### Record set
--- START ---

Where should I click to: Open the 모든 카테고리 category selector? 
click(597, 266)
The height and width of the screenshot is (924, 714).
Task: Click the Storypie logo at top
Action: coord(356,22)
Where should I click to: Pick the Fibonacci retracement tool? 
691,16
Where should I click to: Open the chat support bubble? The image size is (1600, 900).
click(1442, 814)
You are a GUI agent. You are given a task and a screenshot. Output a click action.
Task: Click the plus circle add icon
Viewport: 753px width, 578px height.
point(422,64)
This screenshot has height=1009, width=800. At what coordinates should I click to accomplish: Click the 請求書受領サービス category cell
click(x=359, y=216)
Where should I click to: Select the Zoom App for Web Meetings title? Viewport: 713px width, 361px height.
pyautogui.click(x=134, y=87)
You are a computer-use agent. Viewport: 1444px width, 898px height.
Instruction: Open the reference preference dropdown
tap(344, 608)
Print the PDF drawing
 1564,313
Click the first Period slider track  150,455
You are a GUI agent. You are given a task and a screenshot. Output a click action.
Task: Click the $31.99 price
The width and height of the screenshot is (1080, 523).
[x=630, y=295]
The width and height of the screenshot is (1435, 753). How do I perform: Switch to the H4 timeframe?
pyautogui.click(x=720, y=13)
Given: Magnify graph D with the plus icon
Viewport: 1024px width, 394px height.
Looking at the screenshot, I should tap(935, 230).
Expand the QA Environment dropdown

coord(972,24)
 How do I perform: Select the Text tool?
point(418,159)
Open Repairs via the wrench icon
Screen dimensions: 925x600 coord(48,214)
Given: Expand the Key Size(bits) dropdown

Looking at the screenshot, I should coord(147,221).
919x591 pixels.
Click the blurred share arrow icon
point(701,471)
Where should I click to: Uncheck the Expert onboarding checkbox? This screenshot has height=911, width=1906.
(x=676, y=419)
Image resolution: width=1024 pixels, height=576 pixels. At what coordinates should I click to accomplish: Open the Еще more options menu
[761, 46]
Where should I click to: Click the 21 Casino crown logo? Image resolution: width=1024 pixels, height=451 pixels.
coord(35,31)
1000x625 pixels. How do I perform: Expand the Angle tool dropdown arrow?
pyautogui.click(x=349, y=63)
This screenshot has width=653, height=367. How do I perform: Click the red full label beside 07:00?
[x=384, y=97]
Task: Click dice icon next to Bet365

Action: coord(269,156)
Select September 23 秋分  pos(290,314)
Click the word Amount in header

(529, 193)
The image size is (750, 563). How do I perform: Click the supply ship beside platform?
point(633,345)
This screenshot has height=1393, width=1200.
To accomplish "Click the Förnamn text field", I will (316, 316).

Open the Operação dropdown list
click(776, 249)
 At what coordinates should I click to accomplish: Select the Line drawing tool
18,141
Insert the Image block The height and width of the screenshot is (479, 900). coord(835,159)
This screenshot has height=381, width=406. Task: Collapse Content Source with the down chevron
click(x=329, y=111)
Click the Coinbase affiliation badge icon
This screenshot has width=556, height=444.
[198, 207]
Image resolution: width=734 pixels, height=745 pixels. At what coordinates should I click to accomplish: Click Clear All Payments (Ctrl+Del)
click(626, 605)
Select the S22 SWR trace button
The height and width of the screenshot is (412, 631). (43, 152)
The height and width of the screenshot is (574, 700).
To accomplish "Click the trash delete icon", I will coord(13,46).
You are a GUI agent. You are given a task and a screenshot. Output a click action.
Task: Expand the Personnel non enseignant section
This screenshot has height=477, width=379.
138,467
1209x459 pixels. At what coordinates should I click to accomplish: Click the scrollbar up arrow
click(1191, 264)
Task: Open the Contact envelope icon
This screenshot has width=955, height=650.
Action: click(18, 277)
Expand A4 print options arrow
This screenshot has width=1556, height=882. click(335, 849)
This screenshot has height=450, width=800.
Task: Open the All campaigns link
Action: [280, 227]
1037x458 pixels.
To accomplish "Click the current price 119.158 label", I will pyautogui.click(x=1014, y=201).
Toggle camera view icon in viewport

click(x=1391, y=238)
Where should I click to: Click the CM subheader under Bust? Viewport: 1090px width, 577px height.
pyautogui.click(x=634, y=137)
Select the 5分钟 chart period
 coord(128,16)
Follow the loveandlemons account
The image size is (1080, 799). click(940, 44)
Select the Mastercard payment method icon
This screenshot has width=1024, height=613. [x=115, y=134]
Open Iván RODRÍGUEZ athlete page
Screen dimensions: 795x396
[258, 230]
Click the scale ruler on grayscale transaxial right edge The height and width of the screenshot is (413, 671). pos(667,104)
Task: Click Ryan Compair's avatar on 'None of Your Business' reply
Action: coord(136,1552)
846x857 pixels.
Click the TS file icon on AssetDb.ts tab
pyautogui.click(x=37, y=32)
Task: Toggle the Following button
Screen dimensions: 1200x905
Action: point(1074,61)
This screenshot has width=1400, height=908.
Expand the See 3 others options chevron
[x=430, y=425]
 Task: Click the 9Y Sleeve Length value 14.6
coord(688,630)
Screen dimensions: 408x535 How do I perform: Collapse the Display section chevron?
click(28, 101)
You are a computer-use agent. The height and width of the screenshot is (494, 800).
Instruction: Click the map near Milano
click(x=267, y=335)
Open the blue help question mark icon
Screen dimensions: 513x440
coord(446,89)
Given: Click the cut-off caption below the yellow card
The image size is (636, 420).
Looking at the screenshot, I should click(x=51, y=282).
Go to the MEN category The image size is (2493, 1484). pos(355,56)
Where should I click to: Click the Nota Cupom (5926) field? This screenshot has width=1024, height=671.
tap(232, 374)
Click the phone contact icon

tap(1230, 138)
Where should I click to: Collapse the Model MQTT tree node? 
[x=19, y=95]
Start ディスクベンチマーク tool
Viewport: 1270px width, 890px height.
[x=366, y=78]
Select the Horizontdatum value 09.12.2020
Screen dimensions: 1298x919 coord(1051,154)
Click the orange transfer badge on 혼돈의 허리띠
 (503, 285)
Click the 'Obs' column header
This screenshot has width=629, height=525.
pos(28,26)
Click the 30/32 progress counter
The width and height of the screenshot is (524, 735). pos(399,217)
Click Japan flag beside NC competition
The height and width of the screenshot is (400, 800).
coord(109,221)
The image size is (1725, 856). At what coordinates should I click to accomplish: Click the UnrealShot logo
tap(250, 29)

--- END ---

### Exercise instructions
Transcribe the records above from the line holding "Image resolution: width=1024 pixels, height=576" down to the line holding "Insert the Image", inclusive, without adding anything.

### Output for this exercise
Image resolution: width=1024 pixels, height=576 pixels. At what coordinates should I click to accomplish: Open the Еще more options menu
[761, 46]
Where should I click to: Click the 21 Casino crown logo? Image resolution: width=1024 pixels, height=451 pixels.
coord(35,31)
1000x625 pixels. How do I perform: Expand the Angle tool dropdown arrow?
pyautogui.click(x=349, y=63)
This screenshot has width=653, height=367. How do I perform: Click the red full label beside 07:00?
[x=384, y=97]
Task: Click dice icon next to Bet365

Action: coord(269,156)
Select September 23 秋分  pos(290,314)
Click the word Amount in header

(529, 193)
The image size is (750, 563). How do I perform: Click the supply ship beside platform?
point(633,345)
This screenshot has height=1393, width=1200.
To accomplish "Click the Förnamn text field", I will (316, 316).

Open the Operação dropdown list
click(776, 249)
 At what coordinates should I click to accomplish: Select the Line drawing tool
18,141
Insert the Image block The height and width of the screenshot is (479, 900). coord(835,159)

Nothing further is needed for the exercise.